The new year is here, and a useful resolution for every small business is training employees on how to stay safe online. Many small businesses rely on their employees’ common sense when it comes to password creation, email threats, and avoiding unsavory websites, but what exactly is common sense in cyber security terms? Someone untrained in cyber security techniques won’t have the same kind of common sense as someone steeped in the latest security threats and updates. That’s why formal cyber security training for employees should be an important part of every business.
Your small business can benefit from more in-depth cyber security training for your employees, and the best course of action would be to enlist the help of a local IT consulting company or your managed IT service provider. They are the experts and know what common mistakes can lead to trouble for your business and your bottom line. Regardless of who provides the training, there are a few key topics any instruction on common sense habits should include.

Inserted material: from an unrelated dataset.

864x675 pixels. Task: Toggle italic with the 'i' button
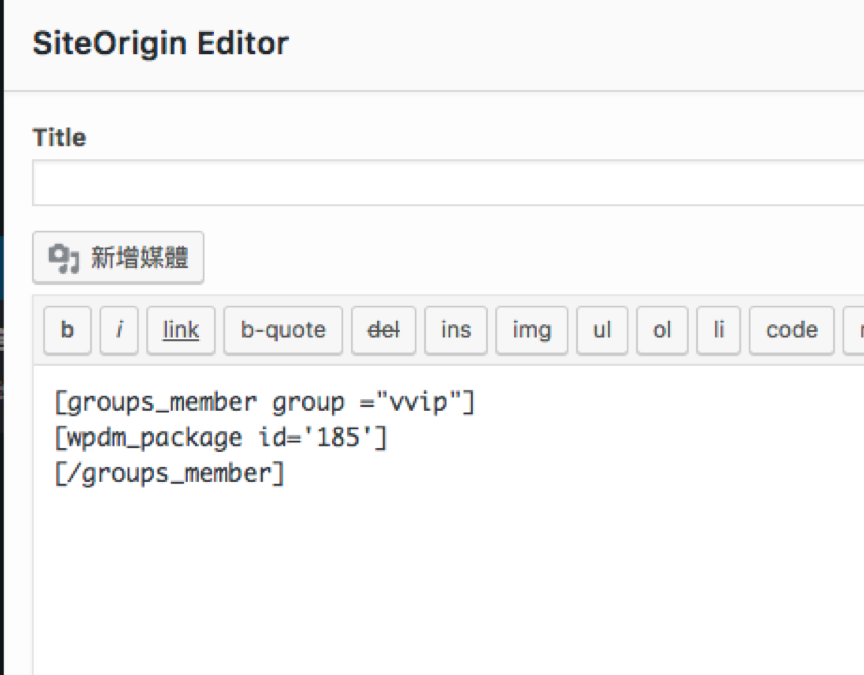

Passwords remain the most wide-spread form of identity verification on the internet, so how a user creates a secure password is important. For years, websites and apps demanded passwords of at least eight characters, capital and lowercase letters, at least one number, and a special character. Most people think they have a strong grasp of what makes a secure password. Unfortunately they’d be wrong, thanks to new cyber security guidelines.
Last year the National Institute of Standards and Technology (NIST) released the Digital Identity Guidelines. This report states that the current method of password creation is making passwords more predictable because people “have only a limited ability to memorize complex, arbitrary secrets, so they often choose passwords that can be easily guessed.” When a site enforces the letter, number, symbol requirements, people tend to make predictable alterations to that easily-guessed password, or they end up writing down the password in order to remember it. Neither option makes the password very secure.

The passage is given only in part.